[Stored data]

....

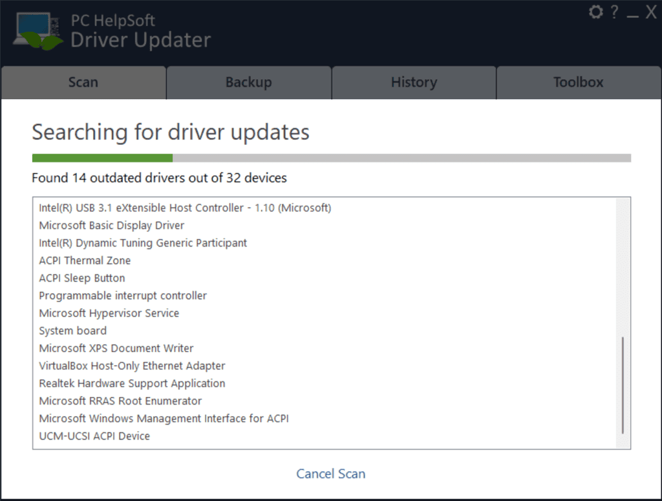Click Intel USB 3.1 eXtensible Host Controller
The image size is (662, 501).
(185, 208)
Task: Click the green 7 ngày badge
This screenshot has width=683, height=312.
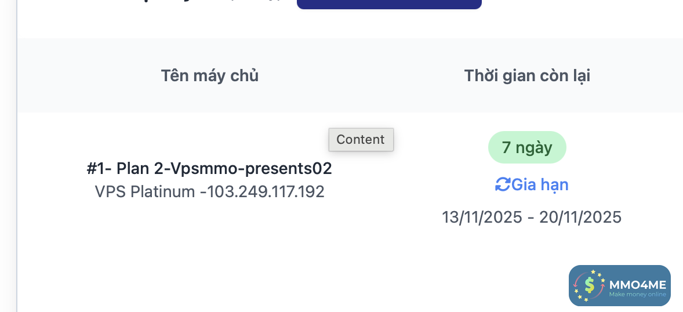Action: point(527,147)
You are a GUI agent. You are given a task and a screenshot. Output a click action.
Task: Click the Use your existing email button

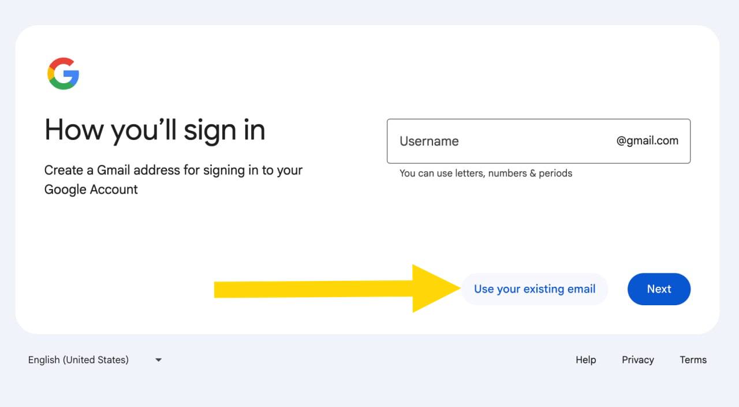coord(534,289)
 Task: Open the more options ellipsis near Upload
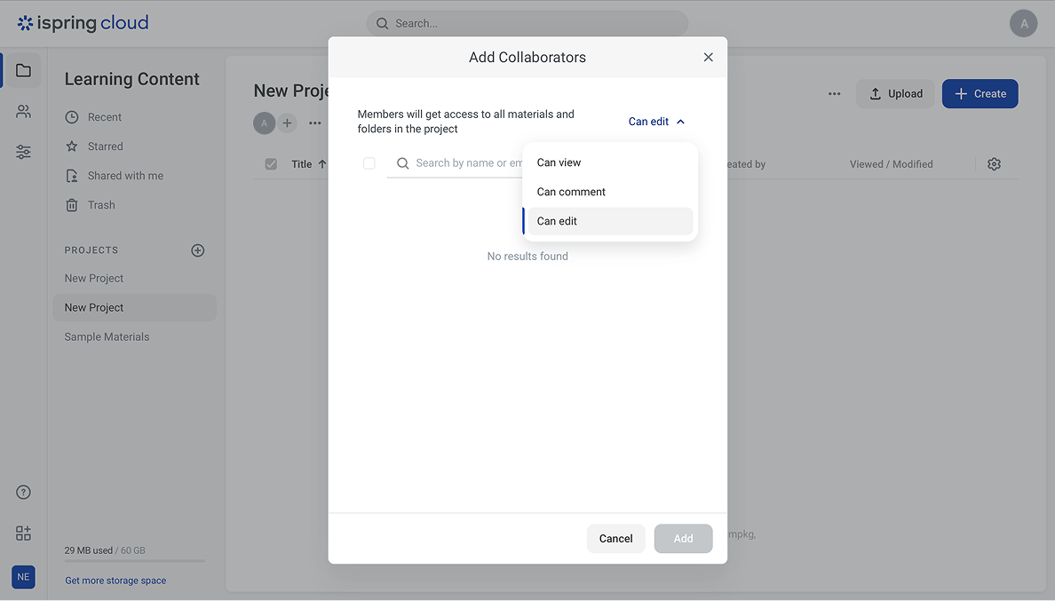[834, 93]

....

Your goal | Please repeat the lines above from the line containing "Task: Open the" through the final line, both included, exactly as they stand and without pictures.

Output of the task |
 Task: Open the more options ellipsis near Upload
[834, 93]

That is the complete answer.